**EXERCISE:** The whole listing is to be restated, character for character.

**EXCERPTED RECORDS:**

══════════

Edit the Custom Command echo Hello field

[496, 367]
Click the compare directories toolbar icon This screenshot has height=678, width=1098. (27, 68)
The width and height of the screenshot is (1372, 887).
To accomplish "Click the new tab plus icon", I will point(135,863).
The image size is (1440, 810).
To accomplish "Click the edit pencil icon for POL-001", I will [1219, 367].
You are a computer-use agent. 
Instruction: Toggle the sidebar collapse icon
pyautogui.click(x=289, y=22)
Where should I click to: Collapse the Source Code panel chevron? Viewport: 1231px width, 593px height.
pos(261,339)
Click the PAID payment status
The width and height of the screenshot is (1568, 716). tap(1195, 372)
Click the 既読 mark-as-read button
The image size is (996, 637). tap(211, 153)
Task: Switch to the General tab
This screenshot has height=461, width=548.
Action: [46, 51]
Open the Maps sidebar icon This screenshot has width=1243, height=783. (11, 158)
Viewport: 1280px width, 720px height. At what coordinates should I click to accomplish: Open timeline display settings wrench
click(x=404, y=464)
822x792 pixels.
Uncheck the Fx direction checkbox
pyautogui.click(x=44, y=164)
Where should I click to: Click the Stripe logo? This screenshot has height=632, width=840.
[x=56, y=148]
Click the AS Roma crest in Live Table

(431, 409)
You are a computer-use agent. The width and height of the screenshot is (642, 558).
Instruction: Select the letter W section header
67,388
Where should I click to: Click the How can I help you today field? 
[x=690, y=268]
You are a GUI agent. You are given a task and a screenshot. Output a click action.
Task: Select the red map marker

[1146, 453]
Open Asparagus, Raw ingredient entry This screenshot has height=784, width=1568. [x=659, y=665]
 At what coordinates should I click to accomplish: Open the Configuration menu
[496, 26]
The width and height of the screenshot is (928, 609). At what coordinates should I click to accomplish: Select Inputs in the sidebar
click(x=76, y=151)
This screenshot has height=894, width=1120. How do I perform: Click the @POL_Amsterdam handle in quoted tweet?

══════════

**SOLUTION TO THIS TASK:**
Edit the Custom Command echo Hello field

[496, 367]
Click the compare directories toolbar icon This screenshot has height=678, width=1098. (27, 68)
The width and height of the screenshot is (1372, 887).
To accomplish "Click the new tab plus icon", I will point(135,863).
The image size is (1440, 810).
To accomplish "Click the edit pencil icon for POL-001", I will [1219, 367].
You are a computer-use agent. 
Instruction: Toggle the sidebar collapse icon
pyautogui.click(x=289, y=22)
Where should I click to: Collapse the Source Code panel chevron? Viewport: 1231px width, 593px height.
pos(261,339)
Click the PAID payment status
The width and height of the screenshot is (1568, 716). tap(1195, 372)
Click the 既読 mark-as-read button
The image size is (996, 637). tap(211, 153)
Task: Switch to the General tab
This screenshot has height=461, width=548.
Action: [46, 51]
Open the Maps sidebar icon This screenshot has width=1243, height=783. (11, 158)
Viewport: 1280px width, 720px height. At what coordinates should I click to accomplish: Open timeline display settings wrench
click(x=404, y=464)
822x792 pixels.
Uncheck the Fx direction checkbox
pyautogui.click(x=44, y=164)
Where should I click to: Click the Stripe logo? This screenshot has height=632, width=840.
[x=56, y=148]
Click the AS Roma crest in Live Table

(431, 409)
You are a computer-use agent. The width and height of the screenshot is (642, 558).
Instruction: Select the letter W section header
67,388
Where should I click to: Click the How can I help you today field? 
[x=690, y=268]
You are a GUI agent. You are given a task and a screenshot. Output a click action.
Task: Select the red map marker

[1146, 453]
Open Asparagus, Raw ingredient entry This screenshot has height=784, width=1568. [x=659, y=665]
 At what coordinates should I click to accomplish: Open the Configuration menu
[496, 26]
The width and height of the screenshot is (928, 609). At what coordinates should I click to accomplish: Select Inputs in the sidebar
click(x=76, y=151)
This screenshot has height=894, width=1120. How do I perform: Click the @POL_Amsterdam handle in quoted tweet?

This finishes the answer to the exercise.